Measurement of galactosyl-deficient IgA1 by the monoclonal antibody KM55 contributes to predicting patients with IgA nephropathy with high risk of long-term progression

Abstract

Background and objective: About 25% of patients with IgA nephropathy (IgAN) progress to stage 5 chronic kidney disease (CKD) after years of evolution. Various tools have been developed in recent years designed to predict which of the patients will had poorer outcomes. The value of circulating galactosyl-deficient IgA1 (Gd-IgA1) has been related to a worse evolution of IgAN in several studies. There are also some publications that relate higher APRIL values with a worse evolution. Recently, a new method has been developed that allows measuring the value of circulating Gd-IgA1 in a simpler way than those previously available. The objective of this study is to analyze the influence of circulating Gd-IgA1, measured by this method, on the progression of IgAN. Materials and methods: Forty-nine patients with a diagnosis of IgAN demonstrated by renal biopsy were selected in our center, without having received prior immunosuppressive treatment, for whom frozen serum was available. The median follow-up was 4 years. Gd-IgA1 was measured by lectin-independent ELISA with the monoclonal antibody KM55 (IgA1 kit Cat. No. 30111694. IBL Int., Hamburg, Germany). Likewise, APRIL levels were also measured in these patients.

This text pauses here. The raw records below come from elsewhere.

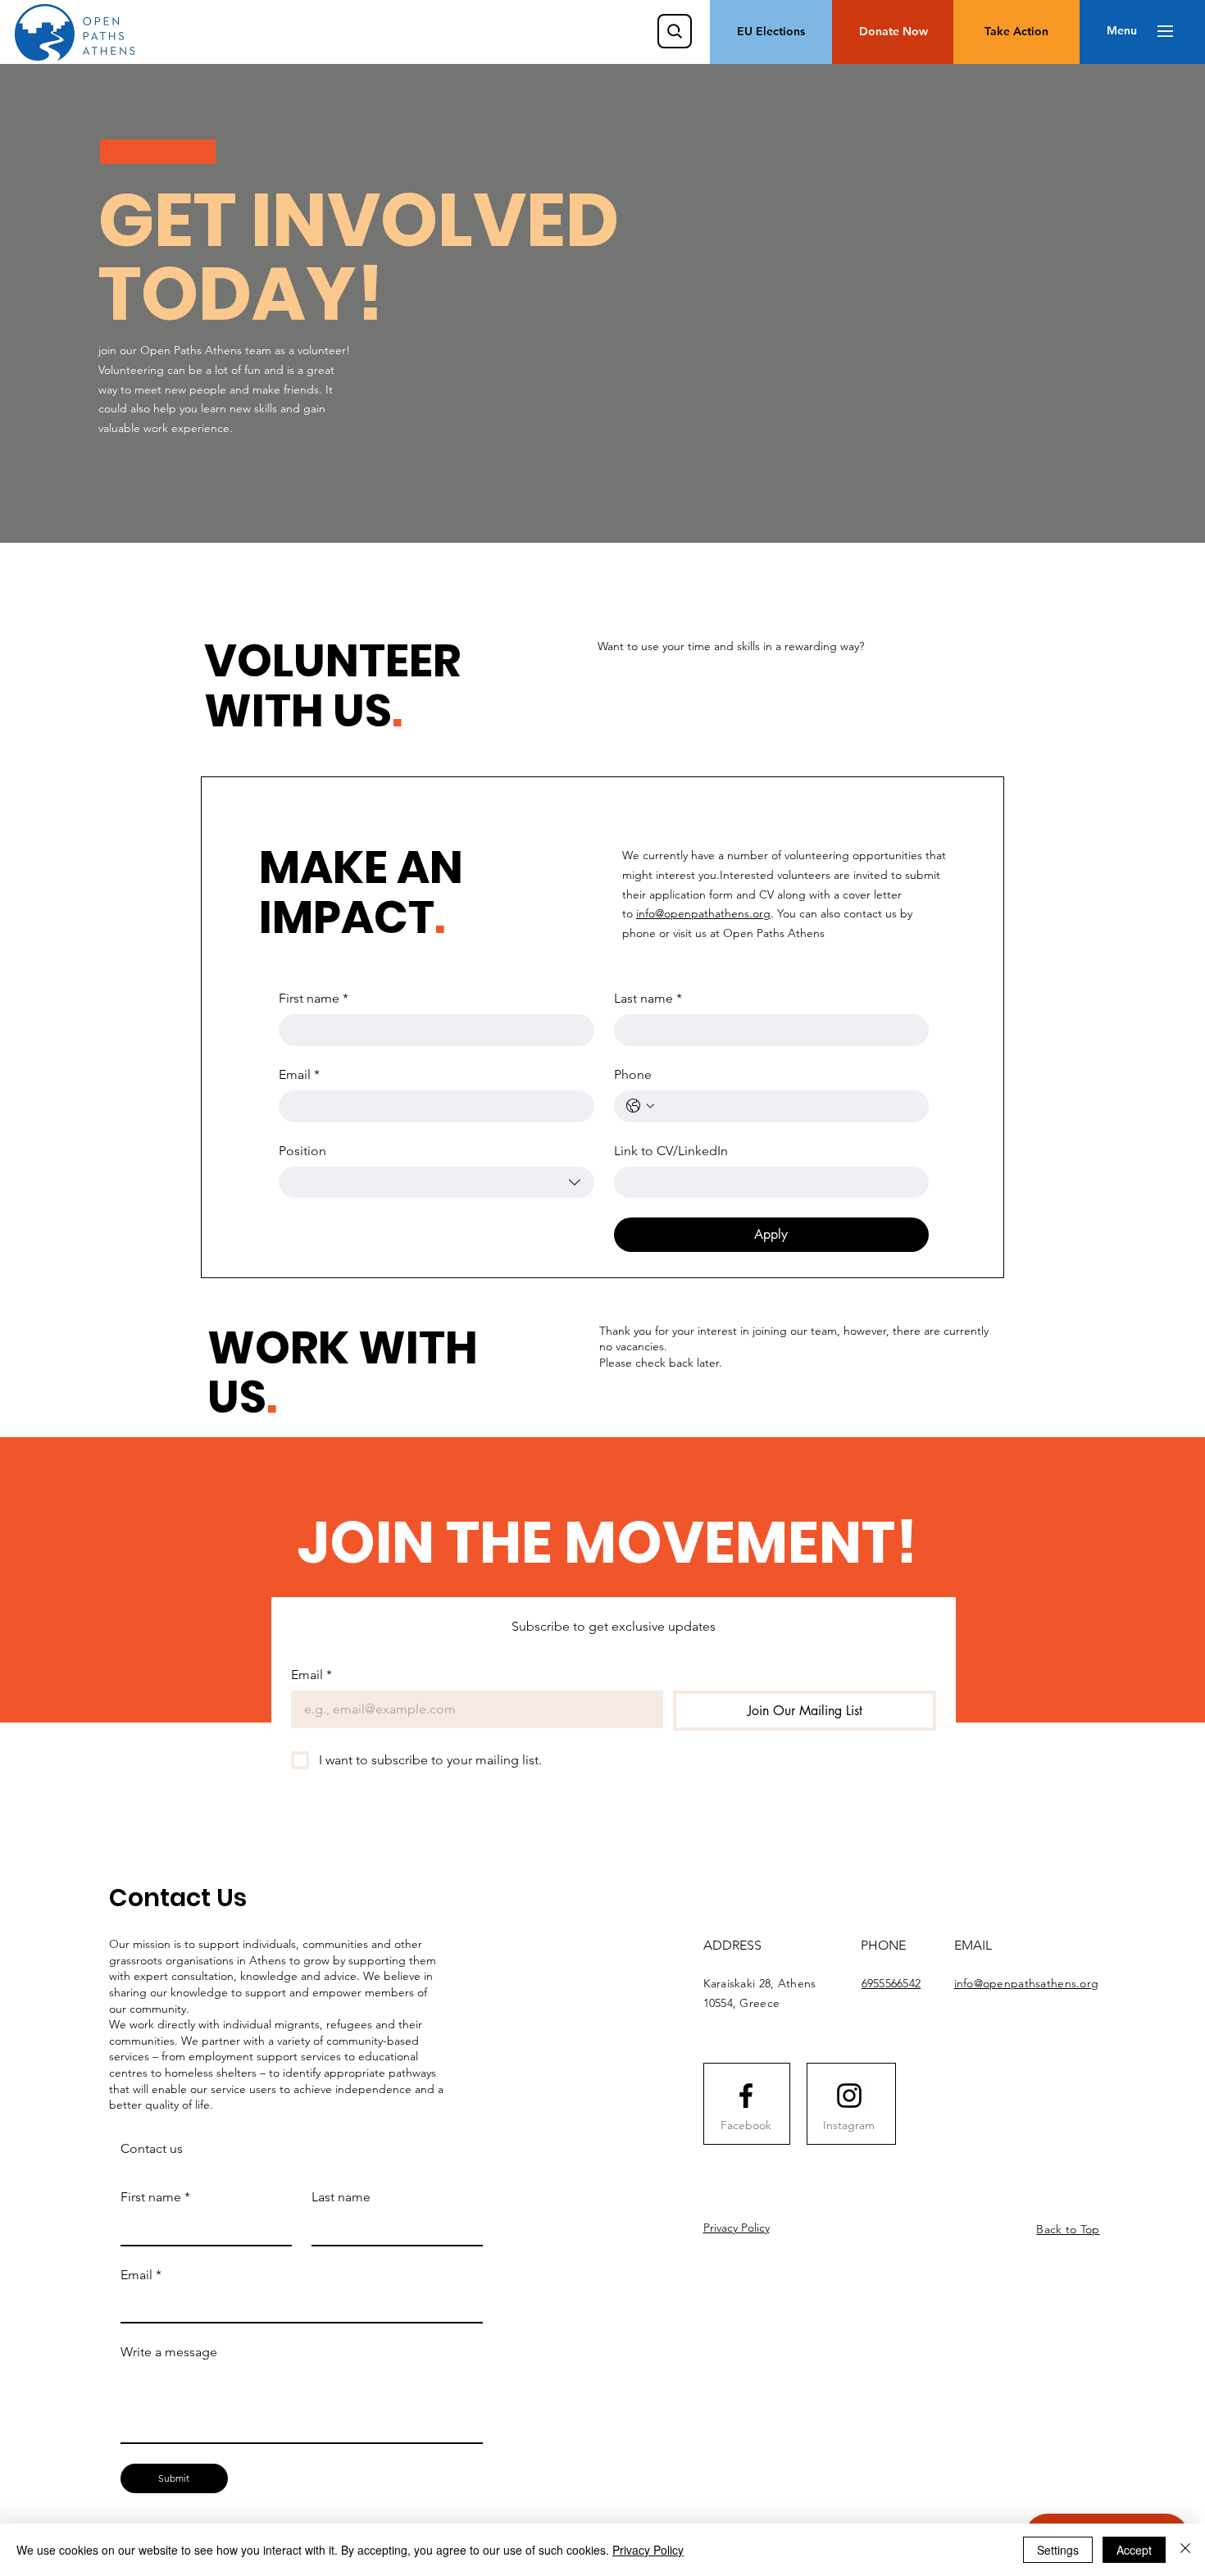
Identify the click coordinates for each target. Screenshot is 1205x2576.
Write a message (168, 2352)
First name (313, 998)
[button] (1121, 31)
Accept (1134, 2550)
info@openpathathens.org (703, 913)
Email (299, 1074)
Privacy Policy (736, 2227)
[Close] (1185, 2550)
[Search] (674, 31)
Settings (1058, 2550)
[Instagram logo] (849, 2095)
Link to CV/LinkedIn (671, 1150)
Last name (648, 998)
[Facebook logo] (746, 2095)
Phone (633, 1074)
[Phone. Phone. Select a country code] (640, 1106)
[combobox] (436, 1182)
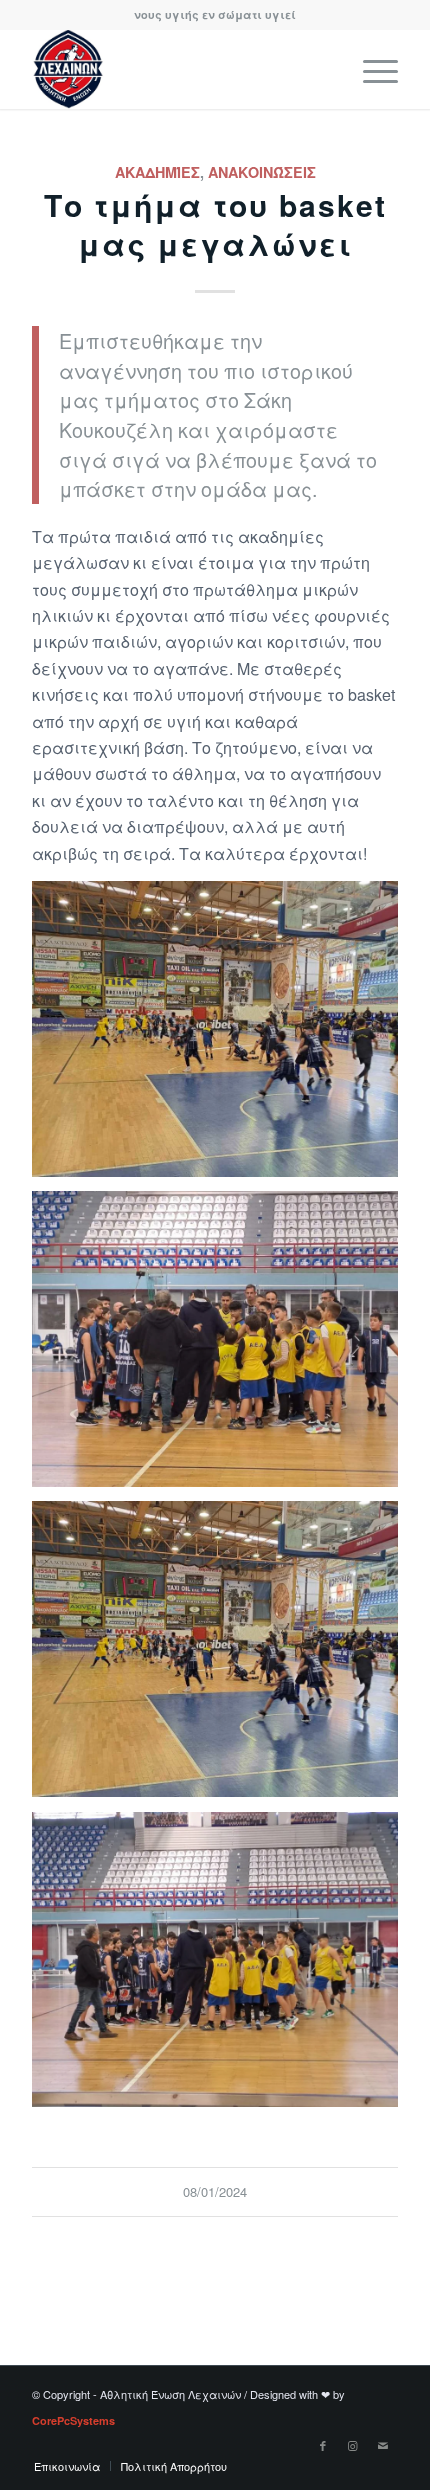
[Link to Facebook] (323, 2445)
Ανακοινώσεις (262, 172)
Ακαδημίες (157, 172)
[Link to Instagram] (353, 2445)
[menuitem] (370, 69)
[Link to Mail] (383, 2445)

Results: 19 (38.8%) patients reached stage 5 CKD. The fourth quartile of circulating Gd-IgA1 was related to a higher cumulative risk of reaching stage 5 CKD in the Kaplan–Meier analysis (risk at the 5th year 39.4% vs. 24.3%, log rank p = 0.019). The Gd-IgA1 value was related to an increased risk of CKD stage 5 (HR 1.147, 95% CI 1.035–1.270, p = 0.009), regardless of glomerular filtration rate, proteinuria, the percentage of sclerosed glomeruli and the value of segmental sclerosis. We did not find significant differences in the APRIL values. Conclusions: The value of circulating Gd-IgA1 measured by the monoclonal antibody KM55 is related to a worse evolution of patients with IgAN independently of other variables, so it could be included in the study of patients to improve the prediction of the risk of disease progression.